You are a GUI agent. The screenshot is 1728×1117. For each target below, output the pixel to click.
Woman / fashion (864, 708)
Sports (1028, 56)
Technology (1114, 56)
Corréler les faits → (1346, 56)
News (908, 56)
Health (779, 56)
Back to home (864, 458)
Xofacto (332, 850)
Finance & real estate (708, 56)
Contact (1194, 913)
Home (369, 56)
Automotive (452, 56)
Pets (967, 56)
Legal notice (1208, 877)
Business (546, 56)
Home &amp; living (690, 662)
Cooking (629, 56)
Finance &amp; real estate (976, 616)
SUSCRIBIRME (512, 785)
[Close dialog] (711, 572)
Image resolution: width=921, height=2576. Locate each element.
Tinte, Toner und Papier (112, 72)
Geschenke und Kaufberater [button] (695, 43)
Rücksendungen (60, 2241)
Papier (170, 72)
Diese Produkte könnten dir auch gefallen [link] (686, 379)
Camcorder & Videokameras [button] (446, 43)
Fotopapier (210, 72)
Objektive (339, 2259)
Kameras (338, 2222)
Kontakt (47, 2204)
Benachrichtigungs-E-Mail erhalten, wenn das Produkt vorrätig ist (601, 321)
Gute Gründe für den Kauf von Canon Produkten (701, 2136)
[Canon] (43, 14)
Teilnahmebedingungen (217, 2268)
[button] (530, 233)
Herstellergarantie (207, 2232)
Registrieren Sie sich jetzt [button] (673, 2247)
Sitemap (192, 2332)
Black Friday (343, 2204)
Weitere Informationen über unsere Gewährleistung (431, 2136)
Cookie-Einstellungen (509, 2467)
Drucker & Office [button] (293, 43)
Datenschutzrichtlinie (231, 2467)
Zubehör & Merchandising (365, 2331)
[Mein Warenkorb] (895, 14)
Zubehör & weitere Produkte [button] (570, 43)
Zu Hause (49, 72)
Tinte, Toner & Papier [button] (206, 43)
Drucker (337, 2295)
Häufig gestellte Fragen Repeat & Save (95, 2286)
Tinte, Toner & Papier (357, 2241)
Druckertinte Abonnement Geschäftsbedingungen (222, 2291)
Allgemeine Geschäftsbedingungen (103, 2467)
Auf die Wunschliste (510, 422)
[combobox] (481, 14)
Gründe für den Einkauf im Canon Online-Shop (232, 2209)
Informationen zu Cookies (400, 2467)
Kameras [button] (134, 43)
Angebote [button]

───

Report each line in the data above that holds the word "Canon" by copying it.

Gute Gründe für den Kauf von Canon Produkten (701, 2136)
[Canon] (43, 14)
Gründe für den Einkauf im Canon Online-Shop (232, 2209)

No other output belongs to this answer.